Even more interested in how to become a “territorial brat”,
Boy questioned how he also could rule the world.

“It’s all in the way you ask the questions and respond to people. Listening, responding and standing up for yourself are skills. You can them in a helpful way or a not so helpful way. That book club surprise you got last month is all about how to rule the world.”

Eager to capitalize upon the teachable moment, I hoped that I could find the book in Boy’s incredibly disorganized room. Bingo. It was right beside his bed.

“I read that. It’s boring,” Boy scoffed.

“Really? You must have just read the boring bits because check this out: "This book is all about how to deal with other people and get what you want from them, whether it’s a new bike, a fair deal, or a little respect” and “What to say to Grown-ups who treat you like a kid.”

After reading the first chapter together, Boy changed his mind about the book being boring. He completed the pop quiz that resulted in an analysis of:
“You have an okay idea of how to handle yourself, but you don’t always make the best decisions about what to say or do. Don’t worry – that’s where this book comes in! Read on to learn how to get through all kinds of sticky situations.”

How Aspergers does that analysis sound?! As I type, Boy is at the kitchen table drawing a picture of how to get me to stop treating him like a little kid. What an artful way of learning.

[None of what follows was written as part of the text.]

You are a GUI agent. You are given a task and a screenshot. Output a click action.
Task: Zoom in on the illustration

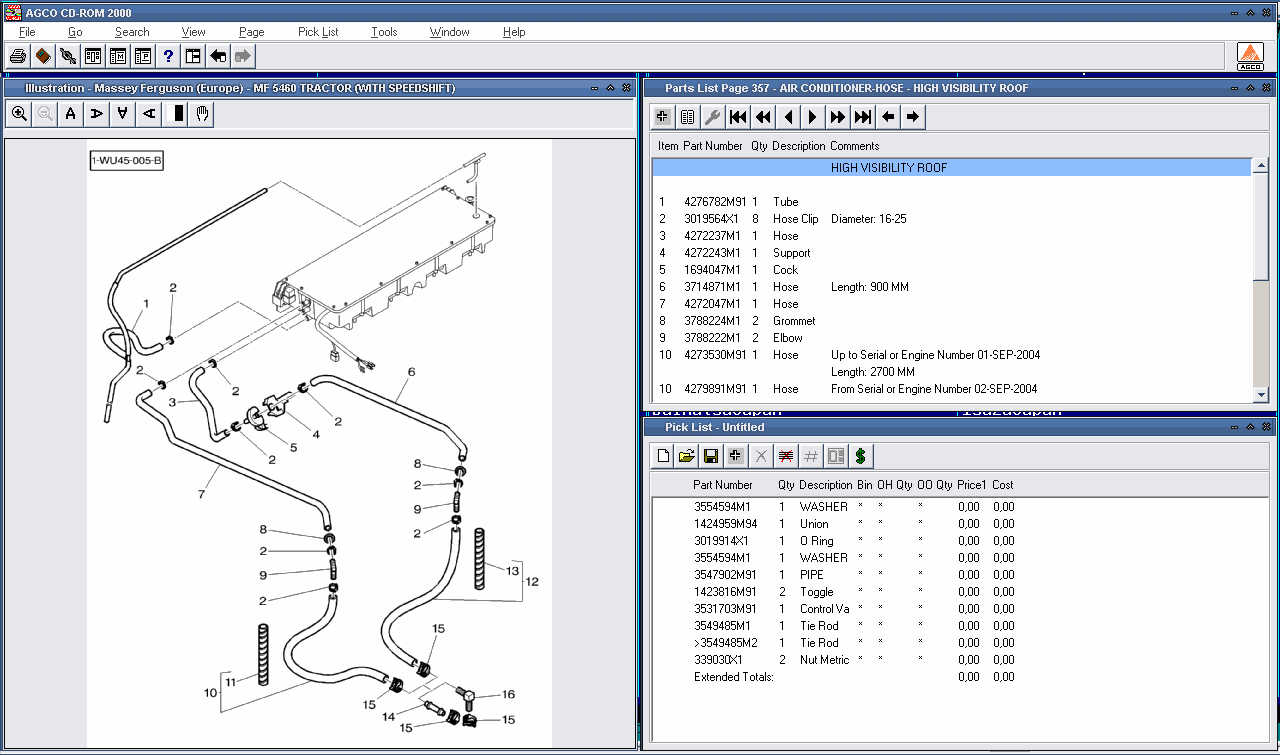pos(19,114)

To learn more about the art of storytelling, have a look at
this article I wrote. Here is another one on being self-assertive. Both are useful ideas to teach to children and to use as home school lessons.

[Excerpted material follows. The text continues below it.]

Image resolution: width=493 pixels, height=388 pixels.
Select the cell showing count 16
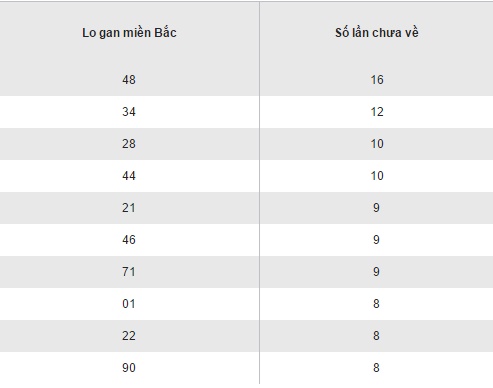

Finally, and just because I cannot fit them into anything else, here are some quilt squares I made for our
Wedding quilt. I had terrific fun telling Boy my story behind the quilt square symbols and listening to him embellish the stories beyond belief.

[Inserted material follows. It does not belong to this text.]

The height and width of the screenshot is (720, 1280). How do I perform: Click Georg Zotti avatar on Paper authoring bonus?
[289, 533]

Elisheva Hannah Levin said...

Hi, Megan,

Sounds like you are incredibly busy! I am glad you and boy are healthy again.

I think it is so important to share stories of our origins with our kids.

I grew up in the American midwest, but both of my kids are "Native New Mexicans." Sometimes I forget that my experiences growing up in a rural farming area are very different from their experiences growing up in a small city in the southwest. Once, when my daughter was little, we flew into O'Hare Airport in Chicago and took Amtrak downstate to my hometown. My daughter spent a long time looking out the window and then finally said in a puzzled voice: "And exactly how do they water all of this corn?" I had to laugh and tell her, "G-d does it." Then I explained about the 40 - 50 inches of rain a year that falls in central Illinois. (In Albuquerque we get less than 10 inches, here in the mountains twice that).

Megan Bayliss said...

Hi E
yes, I'm so busy I can't even find time to eat chocolate!!!!
Just know that I haven't abandoned my visits to you. There's only three more weeks until end of semester (marking assignments) and then I'll be back to my prefered routine.

Kaber said...

AWESOME! You are just awesome!

(It's kinda fun to trick them into wanting to do the school we had planned...LOL)

Megan Bayliss said...

I agree K (about the tricking - not sure if I fit the awesome mould). I'm getting good at manipulating the learning and the teachable moments. I put a lot of wffort in making the learning not look like learning. Wears me out!!!
Take care and I'll be back visiting you again soon.